**STATED EXERCISE 1:** In the abstract on architectural design and managerial control, which theory's account of translation do the authors draw on to propose enrollment?

Architectural design and managerial control: Lefebvre, Latour and the process of enrollment

Affiliations

Architectural design and managerial control: Lefebvre, Latour and the process of enrollment

Jenn McArthur et al. Organization (Lond). .

Abstract

Organizational scholarship on architecture often applies Henri Lefebvre's conceived, perceived, and lived framework. Karen Dale and Gibson Burrell, most notably, have illustrated how architectural design exploits each of these, exerting managerial control through processes of enchantment, emplacement, and enactment. Although this "3E framework" has been productively applied to buildings from the modern and postmodern periods, its weaknesses become apparent in the current occupant-centric design period. Drawing on Actor Network Theory's account of translation, we propose enrollment-a 4th "E"-which enables us to better capture the nature of spatial control in the occupant-centric design period. Our 4E expanded spatial control framework recognizes the tensions that Lefebvre originally observed, tensions concealed by Dale and Burrell's otherwise rightly influential work. This expanded framework also augments our understanding of modern and postmodern periods: the dominant Building Movements of the past Century, we claim, have each engaged in a recursive enrollment of socio-political ideals.

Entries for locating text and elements
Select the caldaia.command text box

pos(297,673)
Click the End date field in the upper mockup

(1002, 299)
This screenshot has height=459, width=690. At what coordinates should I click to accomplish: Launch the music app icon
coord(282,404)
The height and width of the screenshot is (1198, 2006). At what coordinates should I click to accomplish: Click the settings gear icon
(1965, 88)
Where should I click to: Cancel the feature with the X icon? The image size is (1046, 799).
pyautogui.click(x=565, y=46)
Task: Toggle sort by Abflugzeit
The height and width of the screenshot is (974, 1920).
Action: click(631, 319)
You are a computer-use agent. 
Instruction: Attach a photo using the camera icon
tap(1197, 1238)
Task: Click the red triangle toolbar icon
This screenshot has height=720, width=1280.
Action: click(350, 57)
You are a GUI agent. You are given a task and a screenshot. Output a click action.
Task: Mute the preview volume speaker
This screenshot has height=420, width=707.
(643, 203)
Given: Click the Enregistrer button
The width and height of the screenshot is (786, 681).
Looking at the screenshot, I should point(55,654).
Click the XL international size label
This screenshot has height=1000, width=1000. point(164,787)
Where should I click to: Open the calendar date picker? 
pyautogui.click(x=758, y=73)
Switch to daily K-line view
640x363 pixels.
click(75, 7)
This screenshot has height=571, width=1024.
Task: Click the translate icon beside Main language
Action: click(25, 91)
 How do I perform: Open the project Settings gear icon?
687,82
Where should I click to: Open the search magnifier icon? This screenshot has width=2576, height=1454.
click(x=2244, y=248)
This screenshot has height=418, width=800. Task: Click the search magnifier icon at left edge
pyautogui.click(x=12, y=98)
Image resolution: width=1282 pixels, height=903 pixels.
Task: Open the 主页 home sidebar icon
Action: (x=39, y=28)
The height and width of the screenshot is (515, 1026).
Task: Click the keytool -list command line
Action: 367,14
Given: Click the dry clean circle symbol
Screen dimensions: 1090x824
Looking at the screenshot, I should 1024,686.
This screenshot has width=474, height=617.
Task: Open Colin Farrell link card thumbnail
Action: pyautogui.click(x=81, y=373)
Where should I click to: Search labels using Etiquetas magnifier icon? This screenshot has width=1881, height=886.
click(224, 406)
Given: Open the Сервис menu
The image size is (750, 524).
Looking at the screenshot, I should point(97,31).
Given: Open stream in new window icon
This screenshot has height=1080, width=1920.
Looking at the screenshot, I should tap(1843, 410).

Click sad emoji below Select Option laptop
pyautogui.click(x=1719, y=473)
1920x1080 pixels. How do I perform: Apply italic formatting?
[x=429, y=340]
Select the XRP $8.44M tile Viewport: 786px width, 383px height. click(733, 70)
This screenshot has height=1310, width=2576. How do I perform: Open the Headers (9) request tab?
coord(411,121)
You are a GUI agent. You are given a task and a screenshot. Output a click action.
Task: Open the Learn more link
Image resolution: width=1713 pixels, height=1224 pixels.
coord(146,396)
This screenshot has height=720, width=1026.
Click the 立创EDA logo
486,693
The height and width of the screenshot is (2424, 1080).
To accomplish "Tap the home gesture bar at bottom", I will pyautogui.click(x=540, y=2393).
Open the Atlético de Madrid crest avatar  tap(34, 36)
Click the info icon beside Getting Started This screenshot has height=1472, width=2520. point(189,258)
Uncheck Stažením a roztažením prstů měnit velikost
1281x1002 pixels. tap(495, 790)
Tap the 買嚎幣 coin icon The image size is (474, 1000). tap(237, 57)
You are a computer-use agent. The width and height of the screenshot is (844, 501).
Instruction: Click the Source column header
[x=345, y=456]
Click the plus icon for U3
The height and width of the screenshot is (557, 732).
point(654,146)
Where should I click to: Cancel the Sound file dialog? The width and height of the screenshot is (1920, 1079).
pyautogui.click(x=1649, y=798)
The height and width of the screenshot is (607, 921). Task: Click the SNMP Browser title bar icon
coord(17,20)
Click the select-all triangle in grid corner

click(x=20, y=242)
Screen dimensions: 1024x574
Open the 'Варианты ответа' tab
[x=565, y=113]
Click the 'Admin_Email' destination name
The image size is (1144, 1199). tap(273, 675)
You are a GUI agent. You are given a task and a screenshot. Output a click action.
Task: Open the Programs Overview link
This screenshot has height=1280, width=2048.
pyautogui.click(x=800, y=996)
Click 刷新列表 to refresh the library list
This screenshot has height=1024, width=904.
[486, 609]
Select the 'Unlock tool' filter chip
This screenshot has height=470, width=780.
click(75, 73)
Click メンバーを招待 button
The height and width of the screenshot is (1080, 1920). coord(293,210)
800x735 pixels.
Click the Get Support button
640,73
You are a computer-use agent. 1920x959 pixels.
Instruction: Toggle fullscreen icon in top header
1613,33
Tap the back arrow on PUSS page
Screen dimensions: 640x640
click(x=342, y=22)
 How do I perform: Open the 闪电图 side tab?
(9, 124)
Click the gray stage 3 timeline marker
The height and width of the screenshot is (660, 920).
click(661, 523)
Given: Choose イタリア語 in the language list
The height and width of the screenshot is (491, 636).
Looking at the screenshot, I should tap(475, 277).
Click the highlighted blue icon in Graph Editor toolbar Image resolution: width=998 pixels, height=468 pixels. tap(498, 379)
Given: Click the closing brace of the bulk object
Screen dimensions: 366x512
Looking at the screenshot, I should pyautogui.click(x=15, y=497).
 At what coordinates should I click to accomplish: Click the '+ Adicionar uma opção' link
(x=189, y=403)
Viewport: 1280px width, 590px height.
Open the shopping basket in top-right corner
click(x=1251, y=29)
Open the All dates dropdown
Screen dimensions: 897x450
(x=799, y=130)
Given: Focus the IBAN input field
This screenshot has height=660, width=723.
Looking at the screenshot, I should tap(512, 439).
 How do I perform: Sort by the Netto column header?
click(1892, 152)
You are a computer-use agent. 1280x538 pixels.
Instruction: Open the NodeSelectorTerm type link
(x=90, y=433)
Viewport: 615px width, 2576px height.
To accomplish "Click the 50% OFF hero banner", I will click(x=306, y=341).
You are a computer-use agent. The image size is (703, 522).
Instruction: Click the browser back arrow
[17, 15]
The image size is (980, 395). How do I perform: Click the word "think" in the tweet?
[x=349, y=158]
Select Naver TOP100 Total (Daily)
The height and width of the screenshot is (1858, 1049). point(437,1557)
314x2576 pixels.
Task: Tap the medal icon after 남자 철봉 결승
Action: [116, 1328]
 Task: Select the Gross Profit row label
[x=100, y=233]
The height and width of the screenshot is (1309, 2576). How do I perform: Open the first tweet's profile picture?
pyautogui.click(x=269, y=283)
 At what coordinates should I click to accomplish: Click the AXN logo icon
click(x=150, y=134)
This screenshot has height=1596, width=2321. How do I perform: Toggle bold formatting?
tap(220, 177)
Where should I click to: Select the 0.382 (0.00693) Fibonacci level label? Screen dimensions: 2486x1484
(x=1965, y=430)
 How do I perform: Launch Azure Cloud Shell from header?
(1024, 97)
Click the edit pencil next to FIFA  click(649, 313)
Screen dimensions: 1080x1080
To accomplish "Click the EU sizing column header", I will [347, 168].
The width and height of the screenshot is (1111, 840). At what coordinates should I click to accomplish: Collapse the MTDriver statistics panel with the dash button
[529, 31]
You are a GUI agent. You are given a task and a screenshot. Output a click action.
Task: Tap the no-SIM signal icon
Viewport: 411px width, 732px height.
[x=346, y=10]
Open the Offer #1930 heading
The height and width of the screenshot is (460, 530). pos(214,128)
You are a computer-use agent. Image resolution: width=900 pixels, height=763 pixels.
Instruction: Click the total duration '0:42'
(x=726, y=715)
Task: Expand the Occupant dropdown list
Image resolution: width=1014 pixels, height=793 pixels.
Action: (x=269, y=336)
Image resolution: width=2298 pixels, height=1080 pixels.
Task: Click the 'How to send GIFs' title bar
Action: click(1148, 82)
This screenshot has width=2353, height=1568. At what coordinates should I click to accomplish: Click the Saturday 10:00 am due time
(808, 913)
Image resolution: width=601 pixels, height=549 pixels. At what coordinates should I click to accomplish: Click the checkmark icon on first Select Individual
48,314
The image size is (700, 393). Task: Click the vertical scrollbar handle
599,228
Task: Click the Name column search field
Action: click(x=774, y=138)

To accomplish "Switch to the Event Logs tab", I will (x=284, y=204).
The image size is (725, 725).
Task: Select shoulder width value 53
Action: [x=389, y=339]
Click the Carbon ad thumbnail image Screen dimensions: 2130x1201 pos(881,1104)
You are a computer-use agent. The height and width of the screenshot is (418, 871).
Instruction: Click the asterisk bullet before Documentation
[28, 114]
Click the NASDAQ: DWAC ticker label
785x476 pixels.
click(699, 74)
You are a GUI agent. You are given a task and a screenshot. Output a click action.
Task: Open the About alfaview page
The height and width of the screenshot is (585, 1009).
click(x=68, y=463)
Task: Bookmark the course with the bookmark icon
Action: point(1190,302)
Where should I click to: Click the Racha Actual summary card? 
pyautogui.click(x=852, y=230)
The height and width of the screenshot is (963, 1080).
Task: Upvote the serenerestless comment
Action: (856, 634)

**STATED EXERCISE 2:** In the entries, change "magnifier" to "magnifying glass" in the lines from the one containing "Task: Click the red triangle toolbar icon" through the one containing "click(224, 406)". Return only those lines, otherwise unchanged.

**WRITTEN REPLY 1:** Actor Network Theory's account of translation.

**WRITTEN REPLY 2:**
Task: Click the red triangle toolbar icon
This screenshot has height=720, width=1280.
Action: click(350, 57)
You are a GUI agent. You are given a task and a screenshot. Output a click action.
Task: Mute the preview volume speaker
This screenshot has height=420, width=707.
(643, 203)
Given: Click the Enregistrer button
The width and height of the screenshot is (786, 681).
Looking at the screenshot, I should point(55,654).
Click the XL international size label
This screenshot has height=1000, width=1000. point(164,787)
Where should I click to: Open the calendar date picker? 
pyautogui.click(x=758, y=73)
Switch to daily K-line view
640x363 pixels.
click(75, 7)
This screenshot has height=571, width=1024.
Task: Click the translate icon beside Main language
Action: click(25, 91)
 How do I perform: Open the project Settings gear icon?
687,82
Where should I click to: Open the search magnifying glass icon? This screenshot has width=2576, height=1454.
click(x=2244, y=248)
This screenshot has height=418, width=800. Task: Click the search magnifying glass icon at left edge
pyautogui.click(x=12, y=98)
Image resolution: width=1282 pixels, height=903 pixels.
Task: Open the 主页 home sidebar icon
Action: (x=39, y=28)
The height and width of the screenshot is (515, 1026).
Task: Click the keytool -list command line
Action: 367,14
Given: Click the dry clean circle symbol
Screen dimensions: 1090x824
Looking at the screenshot, I should 1024,686.
This screenshot has width=474, height=617.
Task: Open Colin Farrell link card thumbnail
Action: pyautogui.click(x=81, y=373)
Where should I click to: Search labels using Etiquetas magnifying glass icon? This screenshot has width=1881, height=886.
click(224, 406)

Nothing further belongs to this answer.